>>>>
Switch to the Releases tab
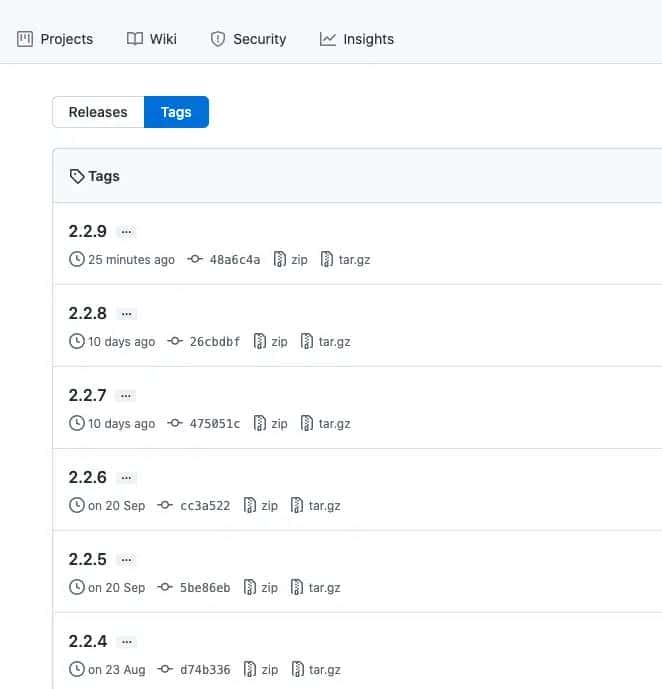 [x=98, y=112]
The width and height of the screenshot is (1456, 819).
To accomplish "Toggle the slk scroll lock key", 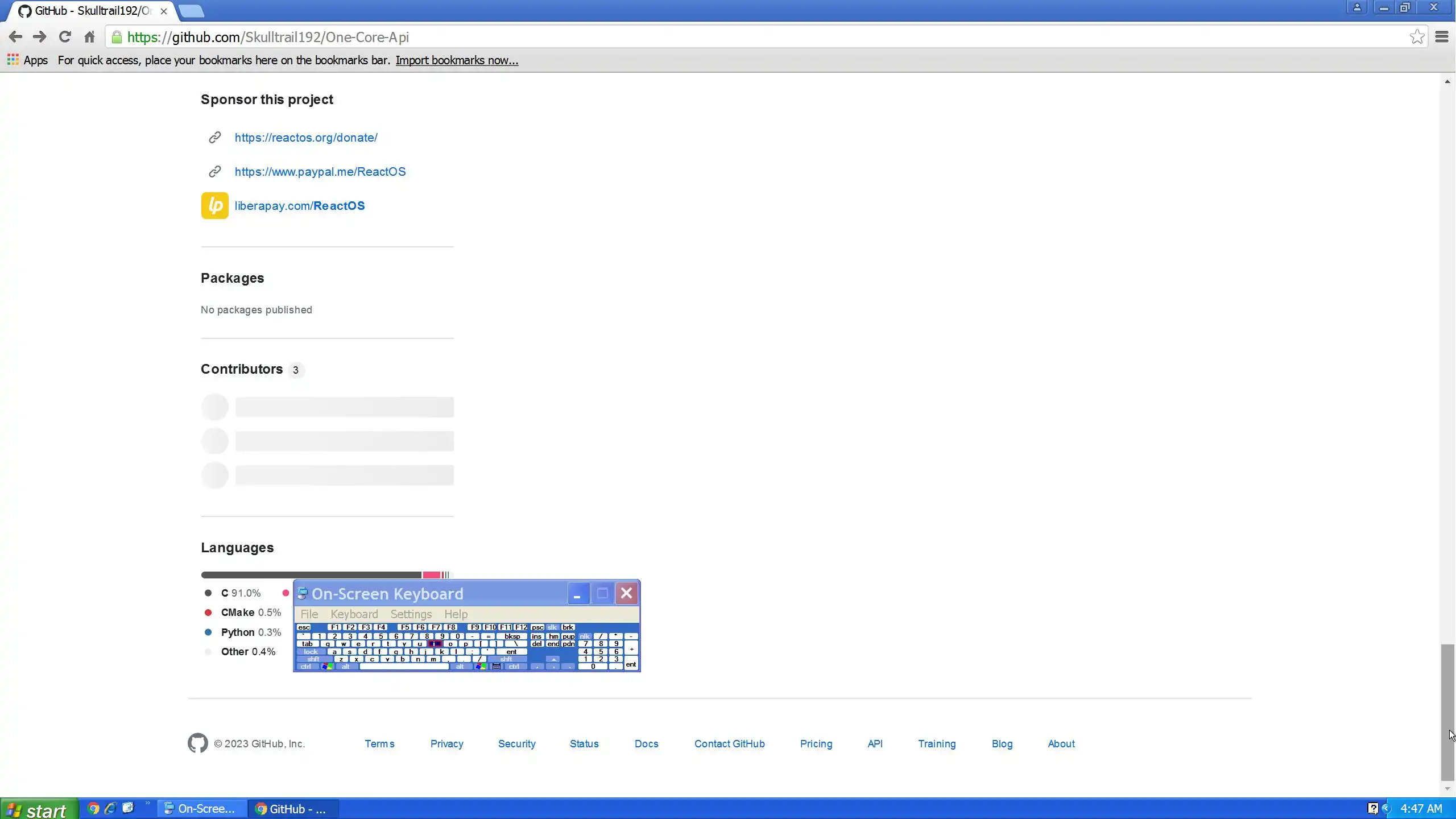I will [x=552, y=627].
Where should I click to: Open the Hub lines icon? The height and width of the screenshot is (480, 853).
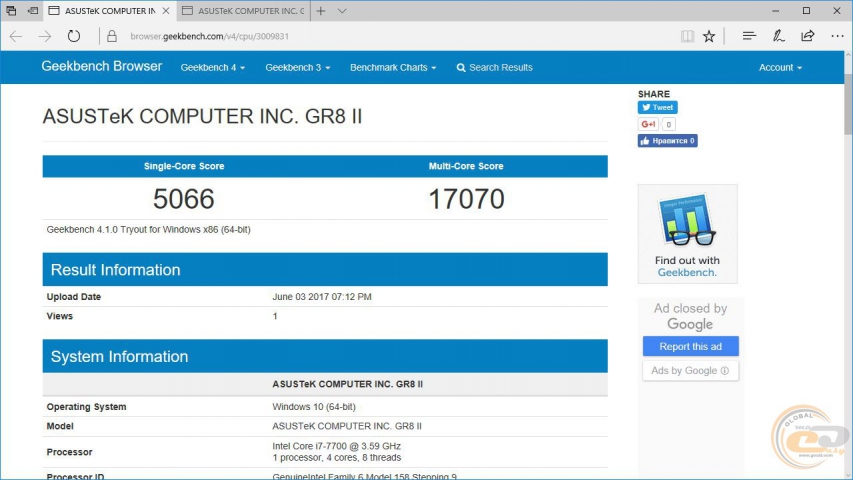pos(749,36)
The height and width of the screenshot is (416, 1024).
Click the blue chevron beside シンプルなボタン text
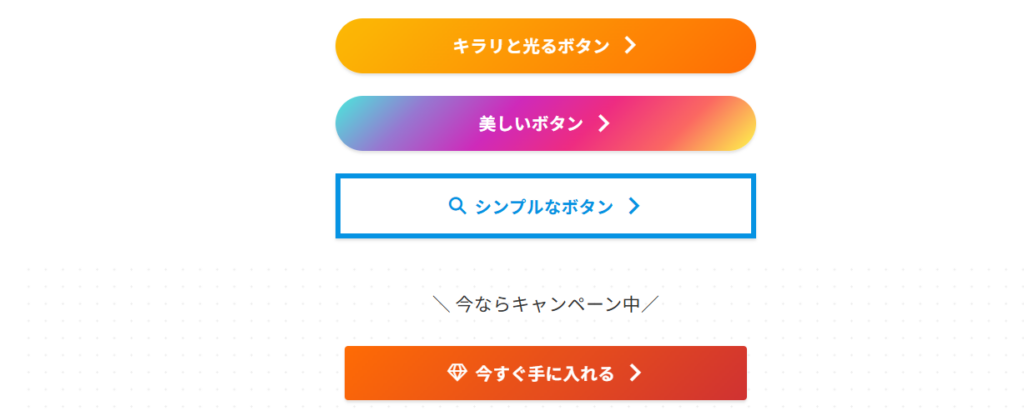[x=633, y=206]
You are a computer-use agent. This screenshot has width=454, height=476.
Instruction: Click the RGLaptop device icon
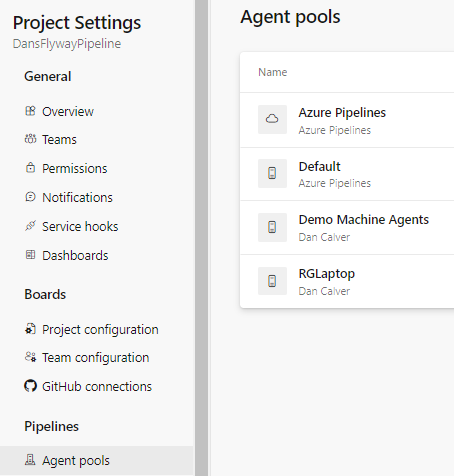click(x=272, y=281)
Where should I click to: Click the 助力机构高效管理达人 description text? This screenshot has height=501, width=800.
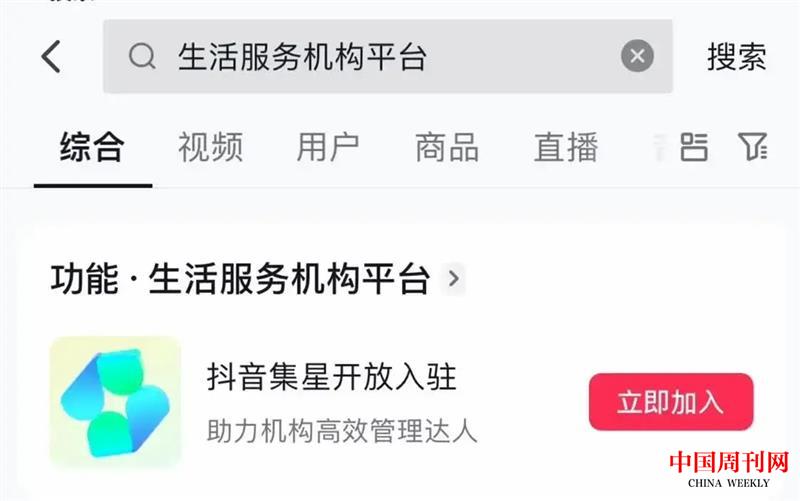tap(342, 431)
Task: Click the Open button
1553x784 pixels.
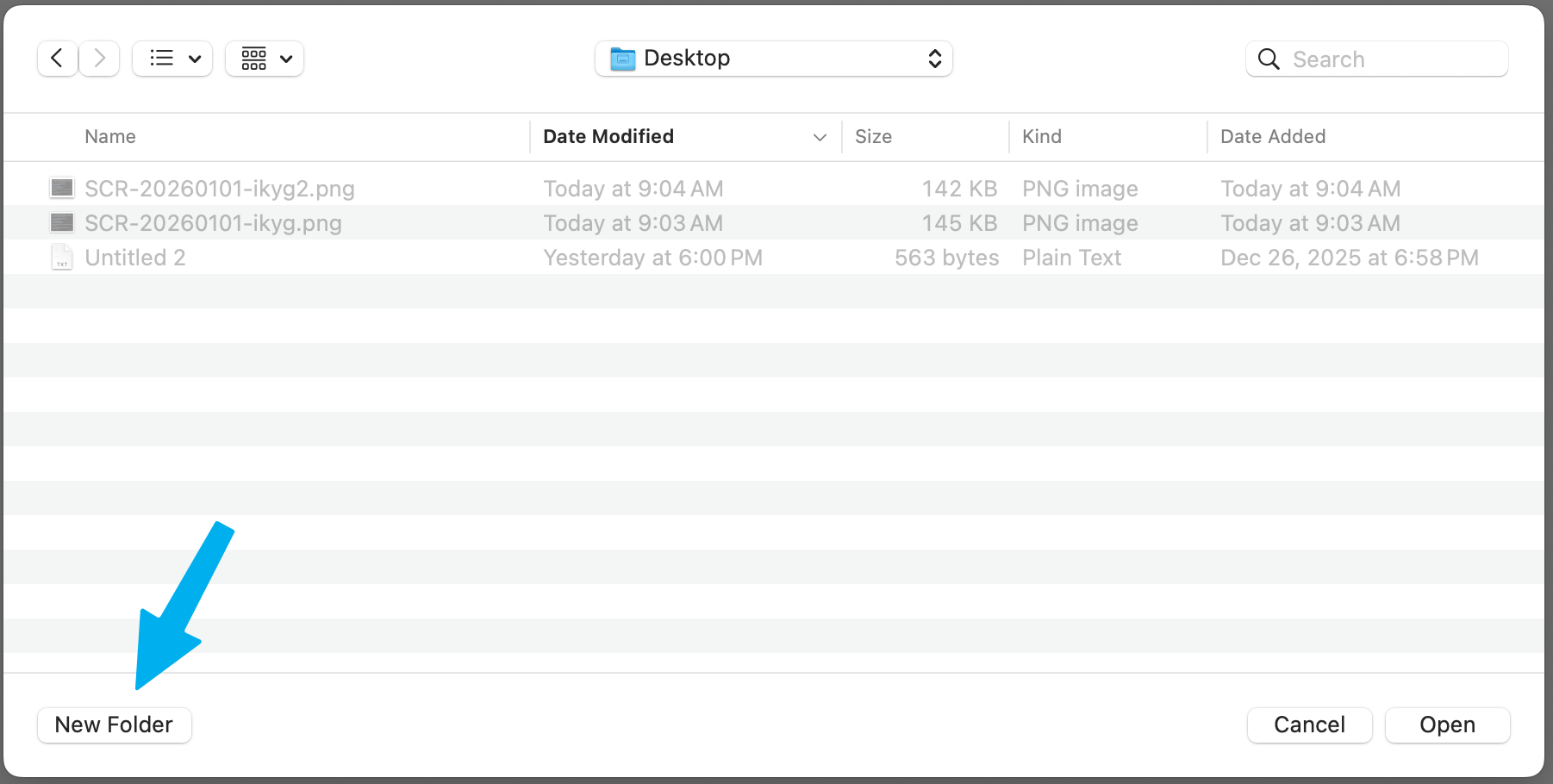Action: (x=1447, y=725)
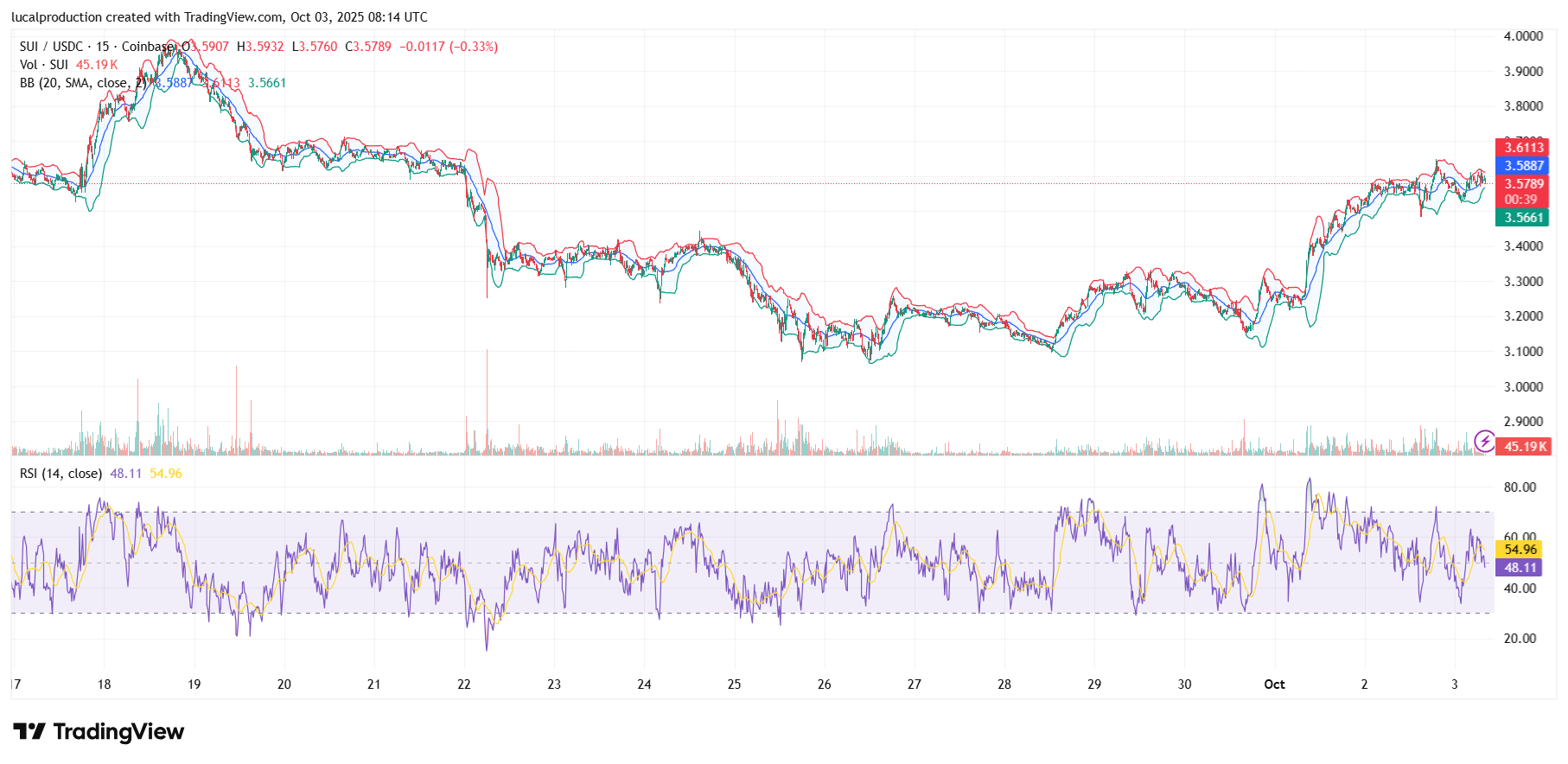Click the Oct label on time axis

[x=1274, y=684]
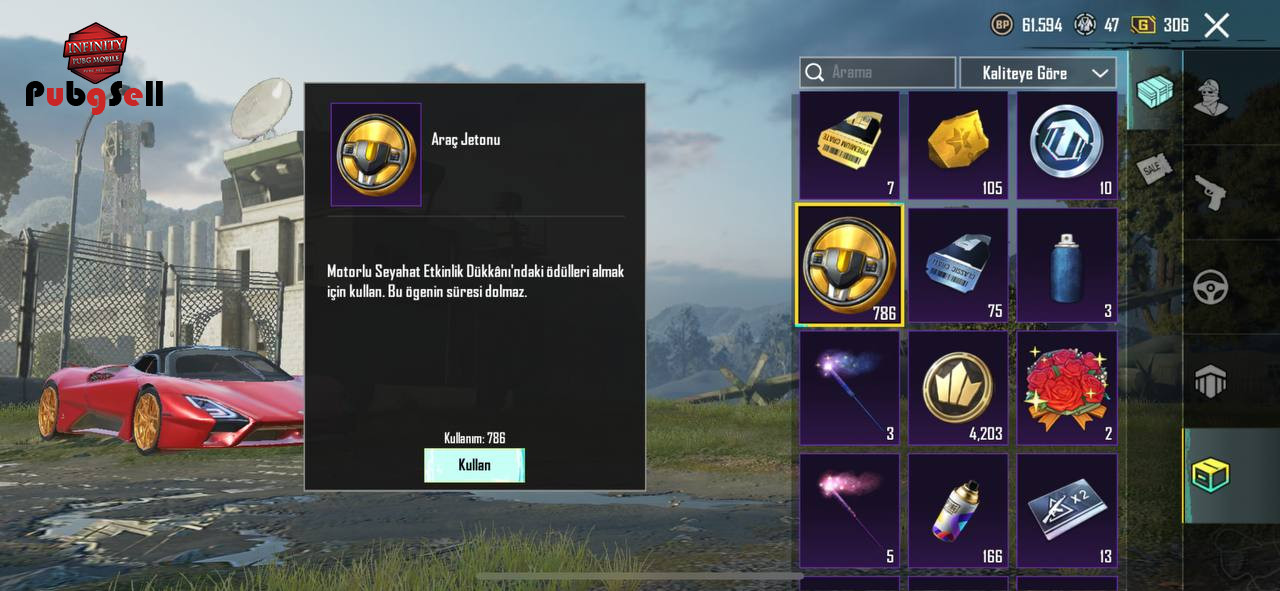The width and height of the screenshot is (1280, 591).
Task: Select the colorful spray can item
Action: 958,510
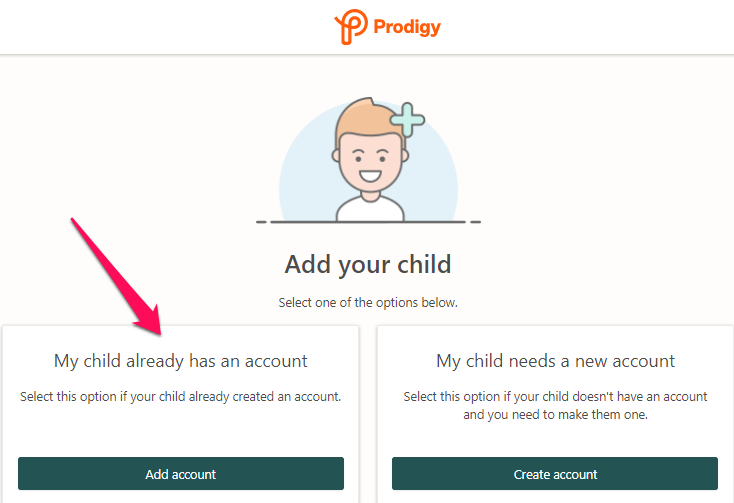Viewport: 734px width, 503px height.
Task: Click the Create account button
Action: pyautogui.click(x=555, y=474)

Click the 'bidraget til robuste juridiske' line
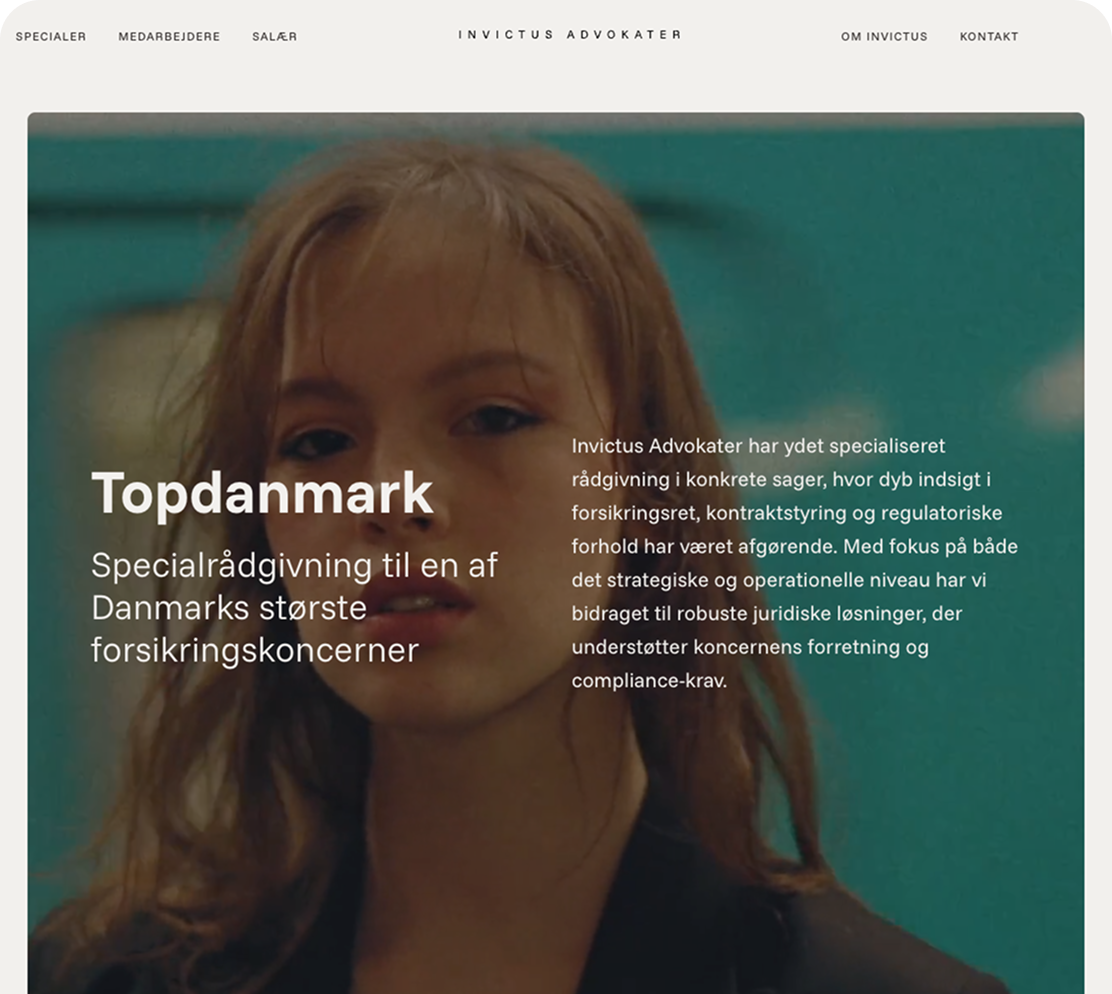[767, 613]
<<<<
**EXERCISE:**
List each line of the data as a string in a JSON array, covering the stretch from the line containing "Task: Click the Open button" through the end of the data and skipping blank lines. Omit the pictures from the output.

**FINISHED EXERCISE:**
[
  "Task: Click the Open button",
  "1553x784 pixels.",
  "Action: (x=1447, y=725)",
  "Click the Oct label on time axis",
  "[x=1274, y=684]",
  "The width and height of the screenshot is (1280, 591).",
  "Task: Select the colorful spray can item",
  "Action: 958,510",
  "Viewport: 734px width, 503px height.",
  "Task: Click the Create account button",
  "Action: pyautogui.click(x=555, y=474)",
  "Click the 'bidraget til robuste juridiske' line",
  "[767, 613]"
]